:: STORED ROWS ::

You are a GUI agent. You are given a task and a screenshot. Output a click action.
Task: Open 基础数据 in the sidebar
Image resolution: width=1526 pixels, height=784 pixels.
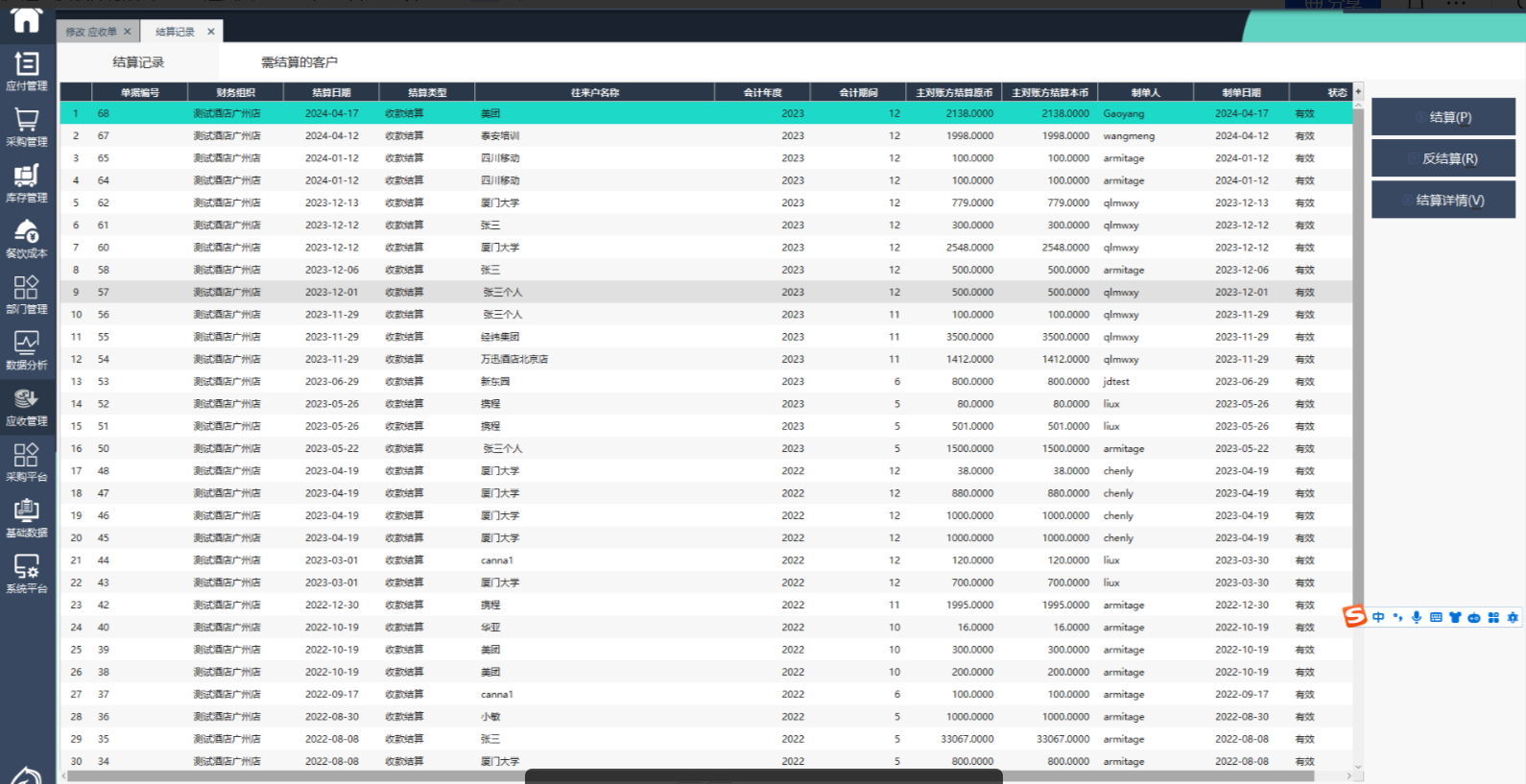(27, 518)
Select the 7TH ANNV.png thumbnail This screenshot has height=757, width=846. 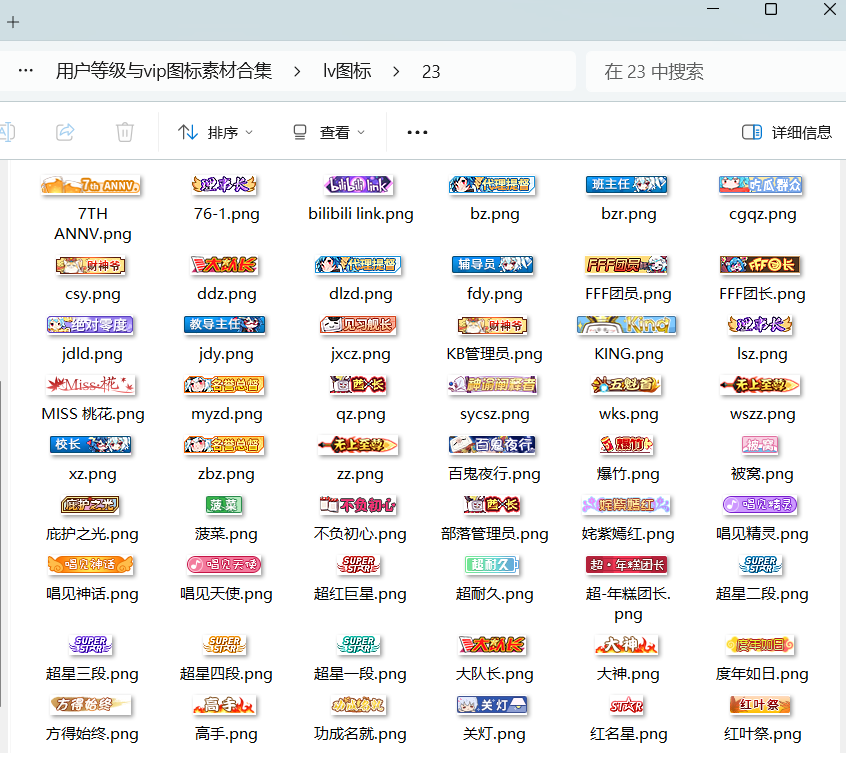[91, 186]
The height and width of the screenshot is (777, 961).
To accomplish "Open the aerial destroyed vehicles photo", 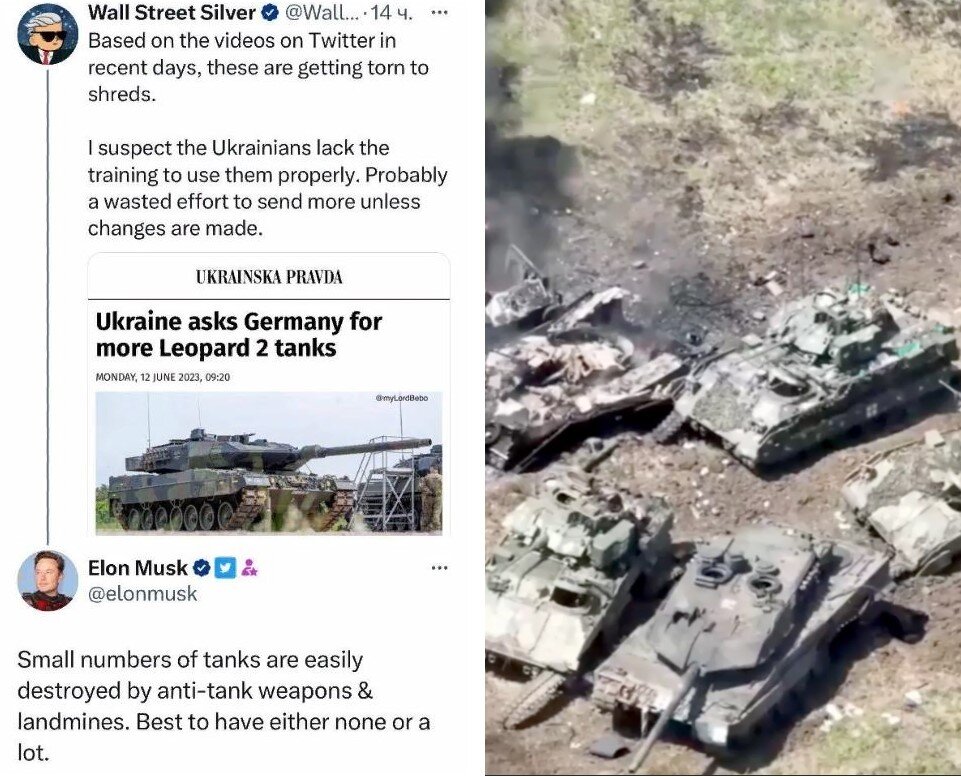I will coord(723,388).
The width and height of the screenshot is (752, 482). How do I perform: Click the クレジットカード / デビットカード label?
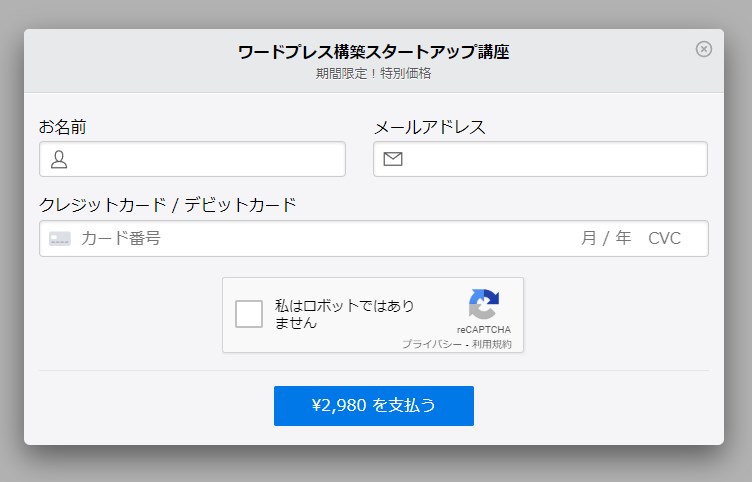coord(168,205)
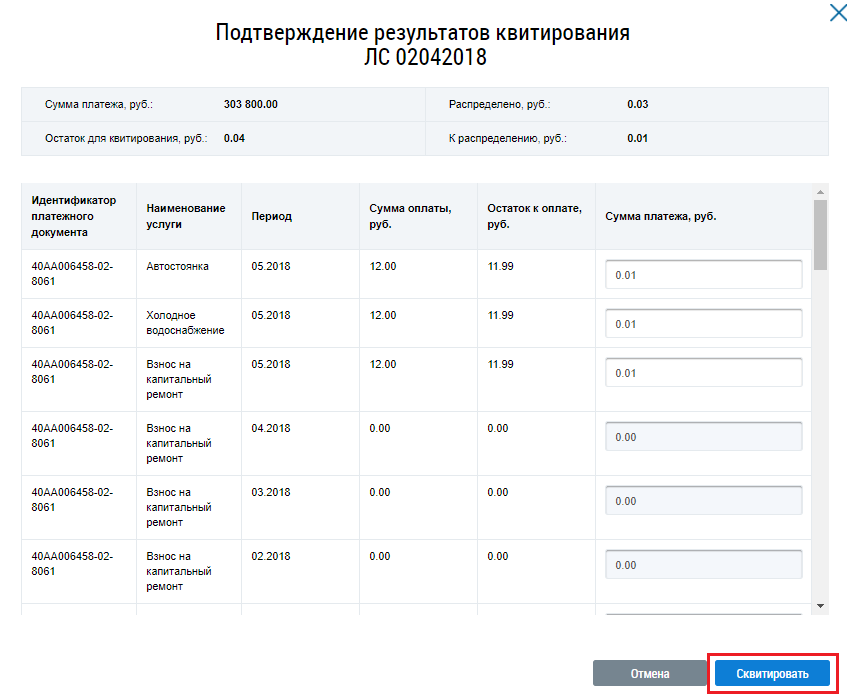Click the vertical scrollbar thumb of the table
847x700 pixels.
pyautogui.click(x=820, y=235)
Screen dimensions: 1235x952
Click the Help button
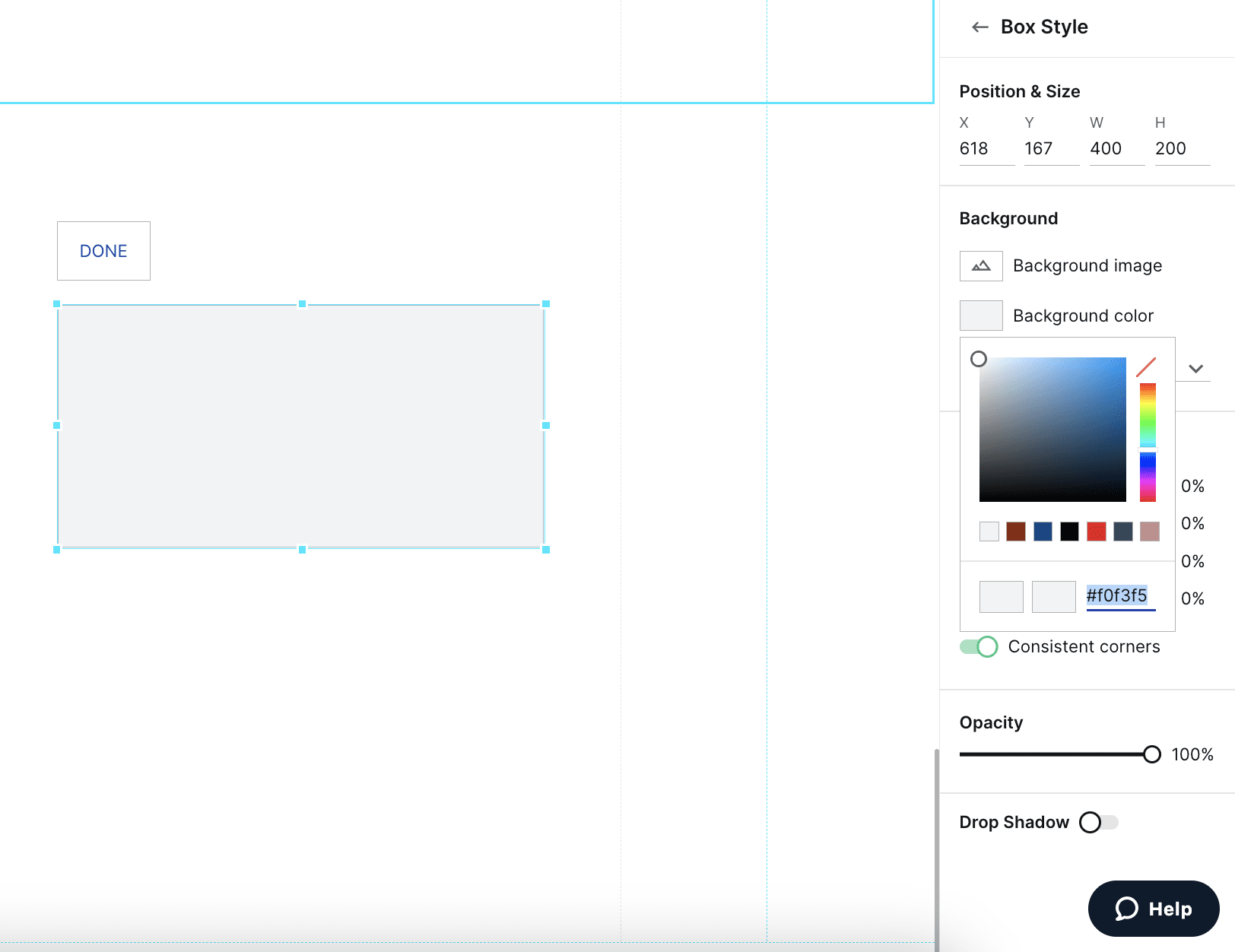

:: SET EXERCISE ::
Please write out everything from the line containing "The width and" down to the end of the records, word for word, and leave the pictures out of your answer.

:: REPLY TO THE EXERCISE ::
The width and height of the screenshot is (752, 482). How do I perform: Click the クレジットカード / デビットカード label?
coord(168,205)
Click the vertical scrollbar thumb of the table
847x700 pixels.
pyautogui.click(x=820, y=235)
Screen dimensions: 1235x952
Click the Help button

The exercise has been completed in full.